Realizar cromatografia de afinidade no sobrenadante de lisado celular clarificado usando uma coluna de resina de cobalto ou níquel seguindo as instruções do fabricante. Guarde as amostras de fluxo, lavagem e eluídas para análise. Troque imediatamente a solução tampão de solução de RNA polimerase pela solução tampão de armazenamento usando uma coluna de troca de buffer seguindo as instruções do fabricante.
Em seguida, concentre a RNA polimerase em uma concentração de 0,2 a 0,4 miligrama por mililitro usando unidades de filtro centrífugo de corte de 10 quilodaltons. Determinar a concentração por espectrofotômetro e preparar os estoques de congelamento. Alíquota 20 a 50 microlitros de estoques de congelamento de RNA polimerase em tubos de PCR e armazene a RNA polimerase a menos 80 graus Celsius.
Preparar as superfícies de trabalho, incluindo a bancada de radiação, para reduzir a contaminação por radiação. Descongelar os estoques frescos de RNA polimerase e RpoD no gelo e misturar todos os estoques congelados descongelados completamente antes da pipetagem Prepare uma mistura mestre de reação em uma mistura NTP separada para nucleotídeos radiomarcados de acordo com os requisitos experimentais. Dispensar as reações de controle em conjuntos experimentais em tubos de PCR.
Depois de dispensar água, mistura de reação, RNA polimerase e RpoD em tubos de PCR designados, misture os reagentes por pipetagem. Transfira os materiais preparados para uma bancada de radiação, adicione ATP marcado com alfa-32P ao NTP e misture por pipetagem suave. Adicionar NTP aos tubos contendo as misturas de reação de transcrição in vitro e iniciar a reação de transcrição in vitro adicionando um molde de DNA.

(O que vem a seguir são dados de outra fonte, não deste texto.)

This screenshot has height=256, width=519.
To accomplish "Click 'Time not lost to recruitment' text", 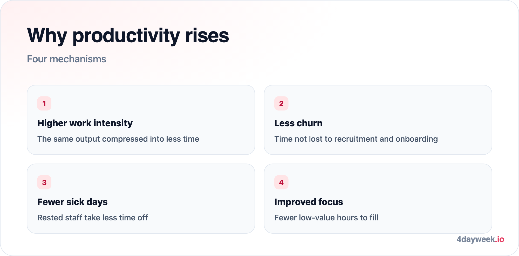I will click(356, 139).
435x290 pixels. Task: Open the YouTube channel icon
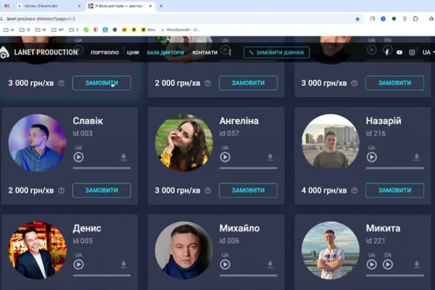[x=399, y=52]
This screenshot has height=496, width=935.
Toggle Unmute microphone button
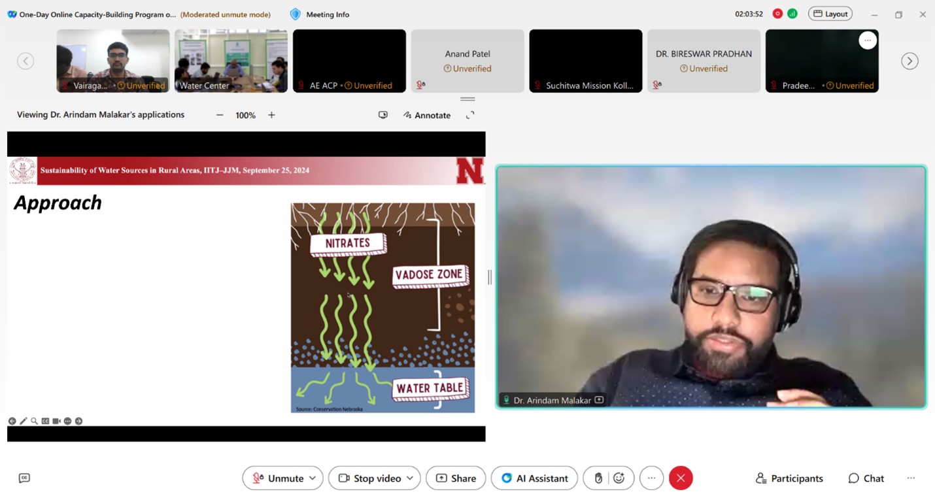pos(278,478)
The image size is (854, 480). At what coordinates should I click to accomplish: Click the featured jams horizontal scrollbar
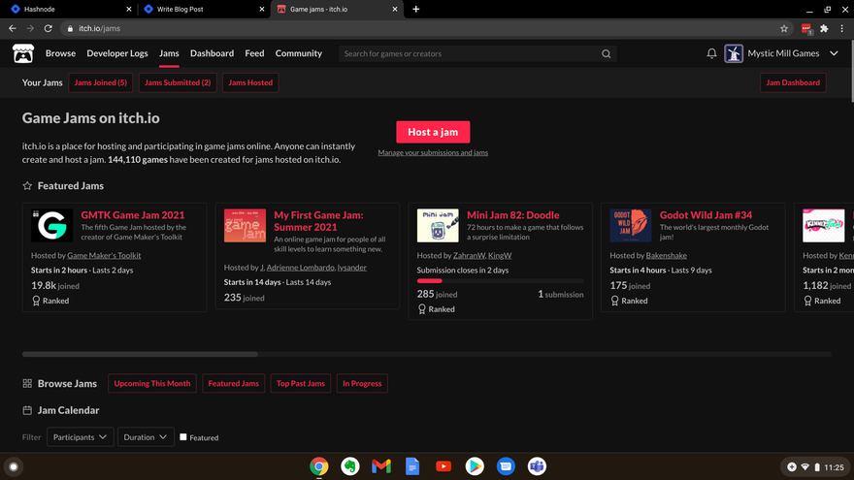140,355
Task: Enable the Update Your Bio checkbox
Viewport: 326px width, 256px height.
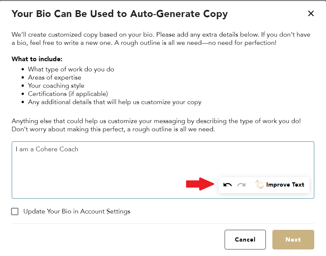Action: 15,211
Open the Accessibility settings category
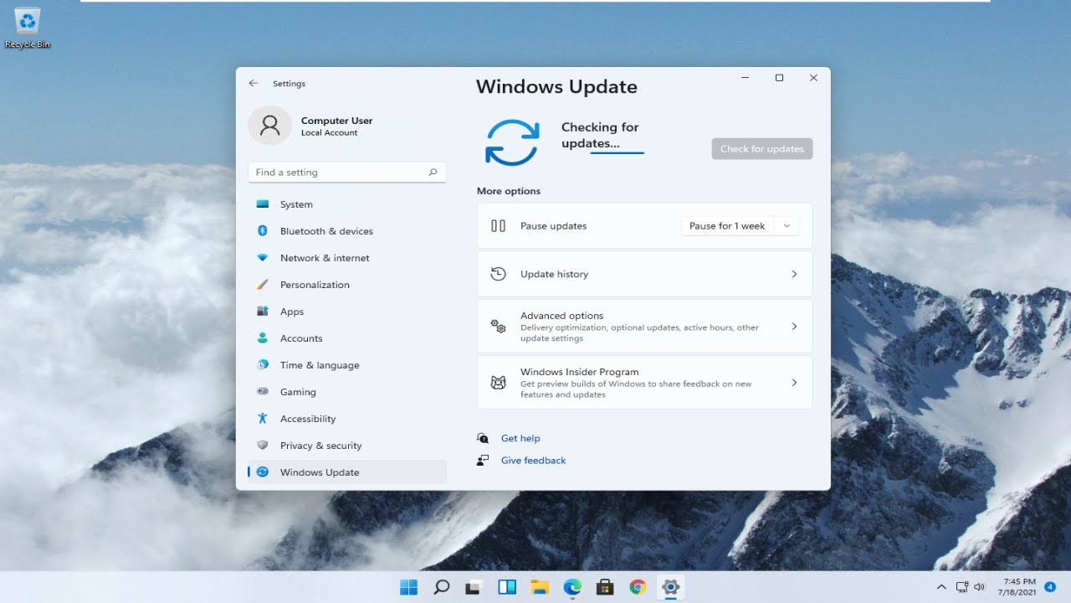The image size is (1071, 603). [x=307, y=419]
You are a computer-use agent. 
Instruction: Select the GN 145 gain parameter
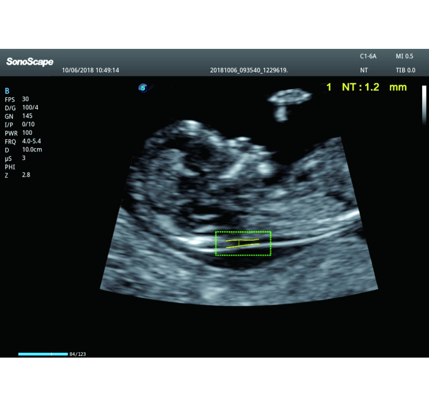[x=19, y=116]
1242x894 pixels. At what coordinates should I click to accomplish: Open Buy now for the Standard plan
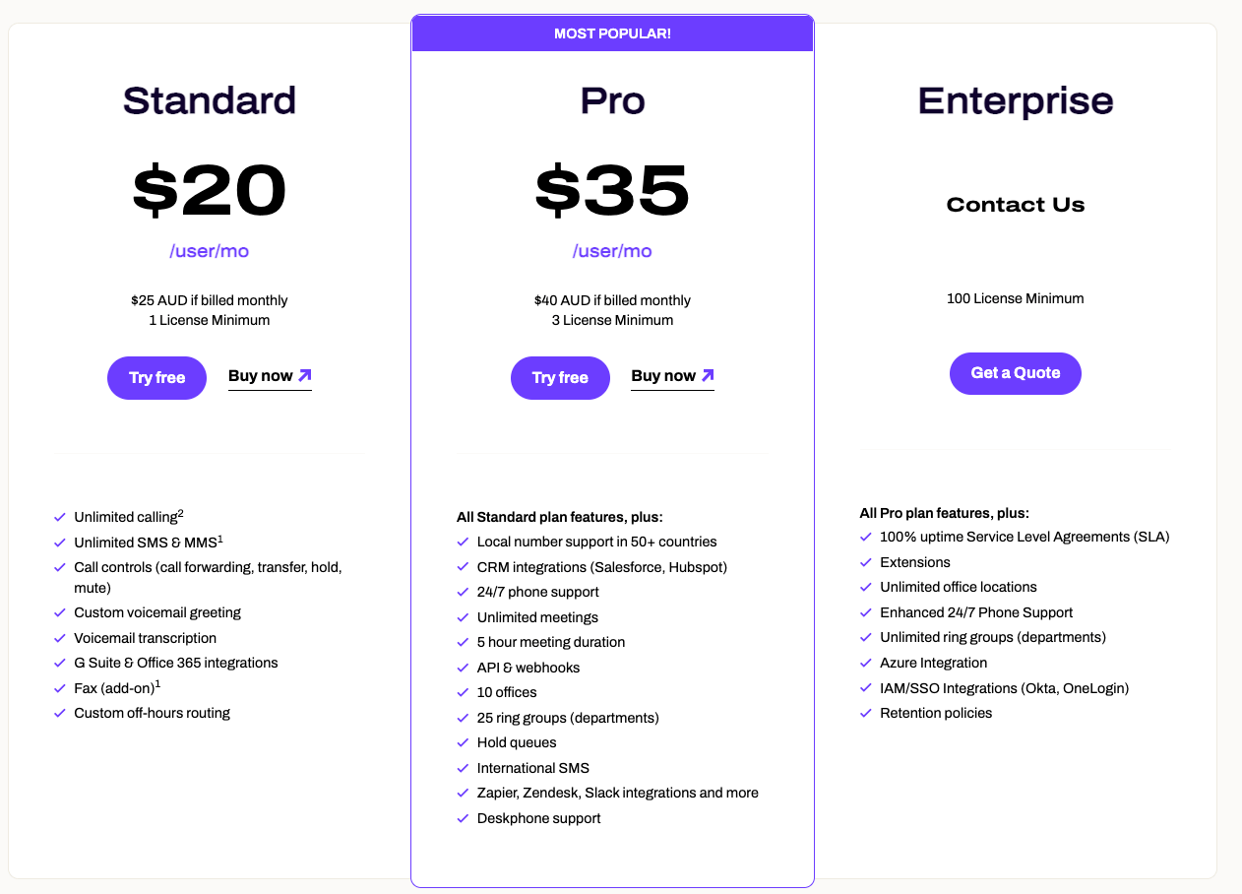259,375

Misture o volume de reação pipetando suavemente e incube os tubos a 37 graus Celsius por cinco minutos em um termociclador ou bloco de calor. Remova as reações do termociclador ou bloco de calor e interrompa as reações de transcrição in vitro adicionando um volume igual de corante de carregamento de RNA 2X contendo 50% de formamida à mistura de reação. Desnaturação das enzimas incubando reações a 65 graus Celsius por cinco minutos em um termociclador ou bloco de calor.
Por eletroforese em gel, separar o RNA transcrito in vitro em géis de ureia de poliacrilamida de 10% a 15% TBE a 180 volts por 30 a 45 minutos. Depois de remover qualquer porção do gel contendo ATP radiomarcado não incorporado, exponha o gel à tela fosfogênica durante a noite e obtenha imagens do RNA radiomarcado usando um imageador fosfoscreen. O SDS-PAGE apresentou três bandas correspondentes a três peptídeos, RpoC, RpoB e RpoA do complexo RNA polimerase.
Um peptídeo de 115 quilodaltons correspondente ao tamanho da RpoD recombinante de Borreliella burgdorferi marcada com MBP também foi observado. A clivagem da mistura proteica com protease do fator XA levou à geração de dois produtos significativos, RpoD e MBP. O sítio promotor de Borreliella burgdorferi FLGB foi gerado por PCR.
Uma diluição dupla da concentração de RpoD dá origem a um nível mais baixo do produto de RNA acumulado. Uma baixa concentração de RNA polimerase fornece menos produtos de RNA em toda a faixa de concentrações de RpoD. O sinal densitométrico indicou uma relação linear entre a quantidade de RpoD presente na reação em ambos os experimentos.
A atividade enzimática da RNA polimerase é sensível a uma variedade de fatores durante a purificação, armazenamento e processo experimental. Enzimas e reagentes frescos, juntamente com um bom planejamento, dão a melhor chance possível de sucesso neste protocolo.